I knew I had heard from God, even though I hadn’t experienced some strange vision, nothing sensational or peculiar. God was simply focusing on the only answer to our situation—or anybody else’s for that matter.
The next Sunday, I came back to the church and told the tiny congregation, “I really feel that I’ve heard from God about our church’s future. From this day on, the prayer meeting will be the barometer of our church. … If we call upon the Lord, He has promised in His Word to answer, to bring the unsaved to Himself, to pour out His Spirit among us. If we don’t call upon the Lord, He has promised nothing. No matter what I preach or what we claim to believe in our heads, the future will depend upon our times of prayer.”
In the weeks that followed, answers to prayer became noticeable. Unsaved relatives and total strangers began to show up. There were junkies, prostitutes and homosexuals. But lost lawyers, business types and bus drivers turned to the Lord there, too. We started to think of ourselves as a “Holy Ghost emergency room” where people in spiritual trauma could be rescued.
I knew that a lot of churches gave lip service to the idea that God can do anything. But we needed to have real faith that anyone who walked in, regardless of his or her problems, could become a trophy of God’s grace.
The story of our church’s growing dependence on Christ is such a vivid reminder to me of how God uses praying believers to draw the lost to Himself.
As someone who’s spent more than 25 years pastoring a church, I have seen many new believers repeatedly make futile attempts at victorious living in their own strength. But as they mature spiritually, they start to see their need for divine assistance and are driven to a deeper prayer life.

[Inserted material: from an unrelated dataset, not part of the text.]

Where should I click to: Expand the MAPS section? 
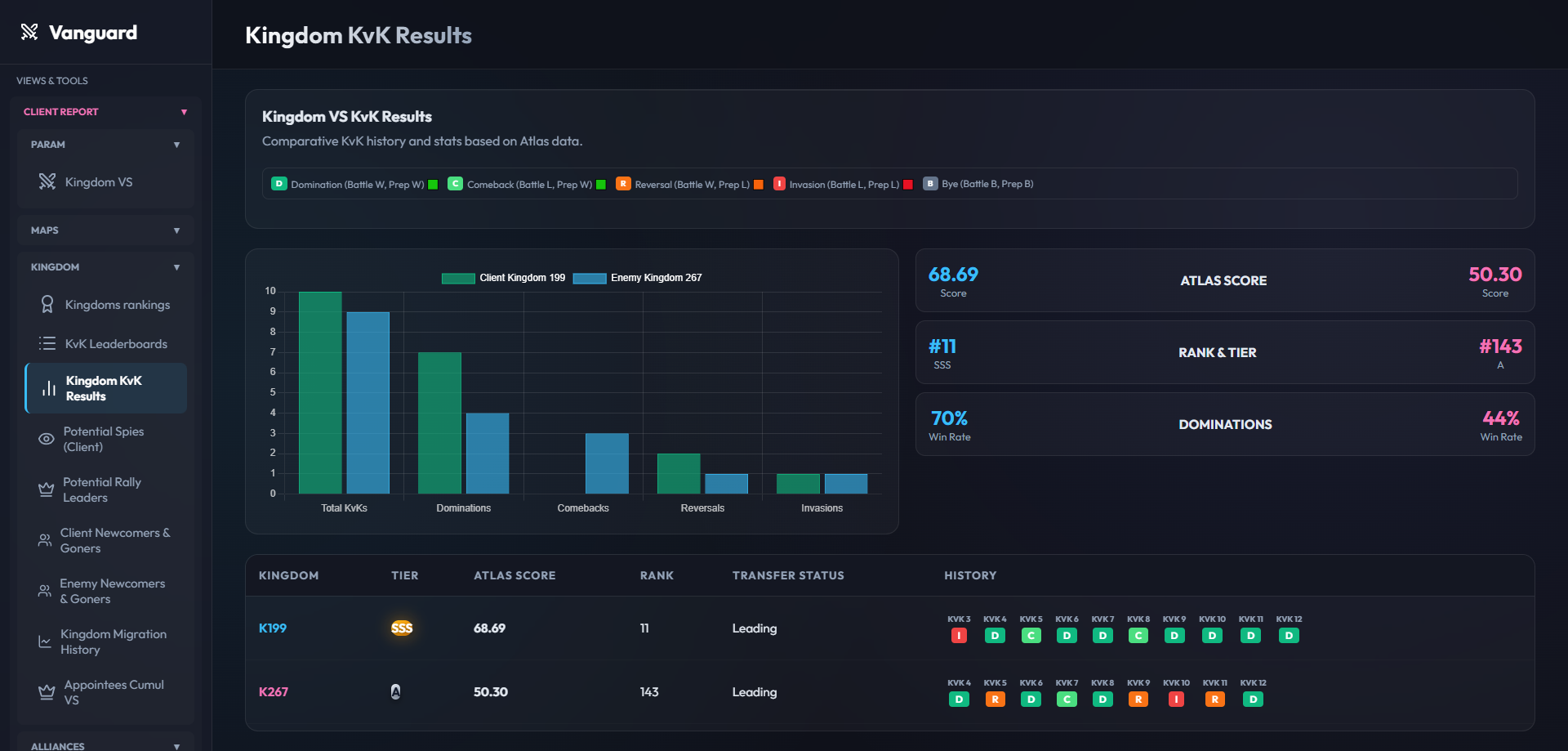pyautogui.click(x=105, y=230)
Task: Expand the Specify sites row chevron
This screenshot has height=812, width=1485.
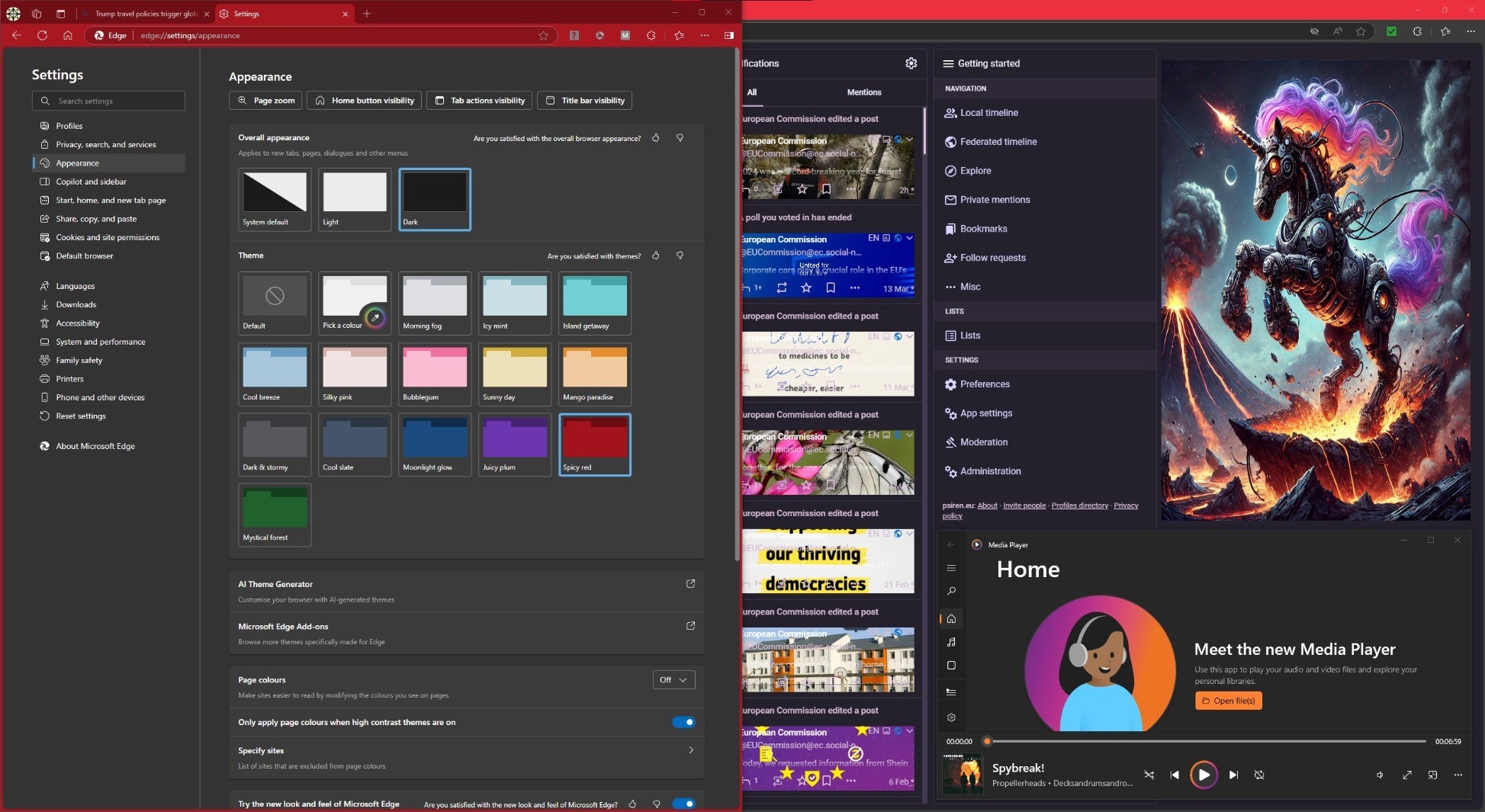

Unfortunately, when it comes to evangelistic outreach, we often overlook this discipline. We discount the truth that for us to be effective in our efforts to expand Christ’s kingdom on earth, the Holy Spirit’s power must be our source.
Do we really believe that God can bring anyone to Himself?
Carol and I have seen countless lives transformed through prayer at our church, but several years ago in answer to believers’ prayer, Ricardo Aparicio—known on the street as “Sarah”—walked into our doors and our lives.
The whole outreach that touched this man was born in prayer. At our church, most ministries do not begin with a bright idea in a pastors’ meeting. Over the years, we’ve learned to let God birth something in people who are spiritually sensitive, who begin to pray and feel a calling. Then they come to us and say, “We want to start this ministry.”